**** PASSAGE TO READ
How It Works - Unpod Dev

The Model: Audio In, Text Out

Unpod sits between the caller and your agent. Your agent never touches audio.

Unpod voice stack diagram showing audio entering the managed layer, text turns reaching the agent, and audio streaming back to the user.

Your endpoint is a simple text-in / text-out webhook. Everything involving audio, carriers, and real-time streaming is handled by Unpod.

The Communication Stack

Phone Numbers

A number provisioned through Unpod (or BYON) receives the inbound call. Unpod handles SIP, PSTN connectivity, and routing. You never configure a carrier or SIP trunk.

Speech Pipeline

Audio from the caller is transcribed by the configured STT provider (Deepgram). VAD detects when the caller finishes speaking. Barge-in detection interrupts the agent if the caller speaks mid-response. Agent replies are synthesised by the TTS provider (Cartesia or ElevenLabs). The voice profile on your agent sets which providers are used - with automatic failover if a provider goes down.

Orchestration

The Unpod orchestrator receives the session and dispatches it to the least-loaded AgentRunner worker registered for that agent. Worker heartbeats, capacity tracking, and load balancing are automatic.

Your Agent

Your AgentRunner process accepts the dispatch and calls your entrypoint with a CallContext. The Session object gives you controls: say, transfer, end, pause recording. session.run() keeps the call alive and routes transcribed turns to your dialog machine.
********
**** DATA EXTRACT
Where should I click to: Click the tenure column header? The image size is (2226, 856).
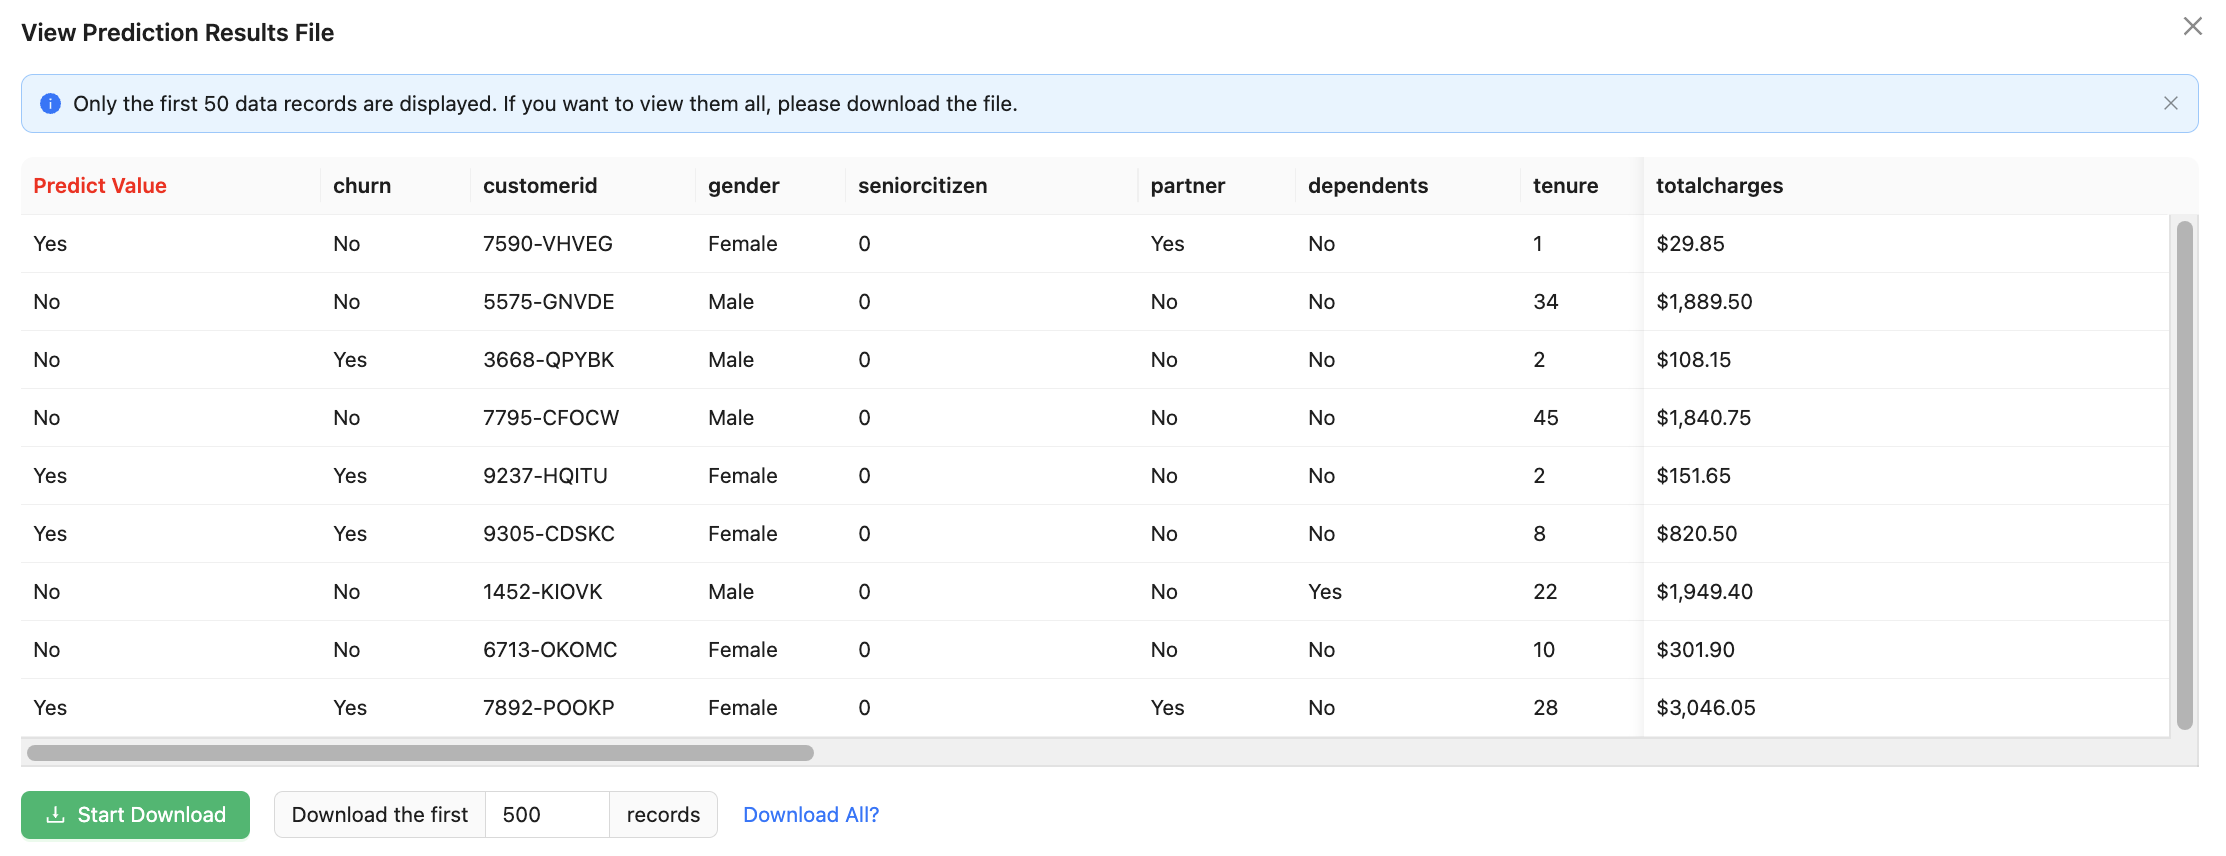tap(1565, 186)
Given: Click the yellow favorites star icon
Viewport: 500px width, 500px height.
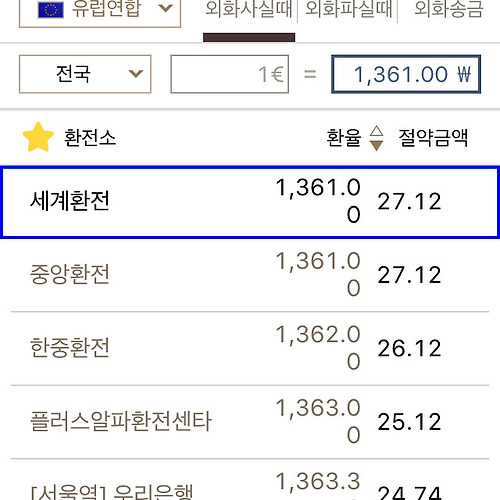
********
• GOAL 1
According to the Unpod page, why does your agent never have to deal with audio? Answer in one to three sentences.
• GOAL 2
Translate this sentence from the Unpod page into French: "VAD detects when the caller finishes speaking."
• GOAL 3
On the Unpod page, which worker does the orchestrator send a session to?
The lines above stand apart from the Unpod page and are separate material.

• FINISHED ANSWER 1
Unpod sits between the caller and your agent and handles everything involving audio, carriers, and real-time streaming. Your endpoint only takes text in and sends text out.

• FINISHED ANSWER 2
La VAD détecte quand l'appelant a fini de parler.

• FINISHED ANSWER 3
The least-loaded AgentRunner worker registered for that agent.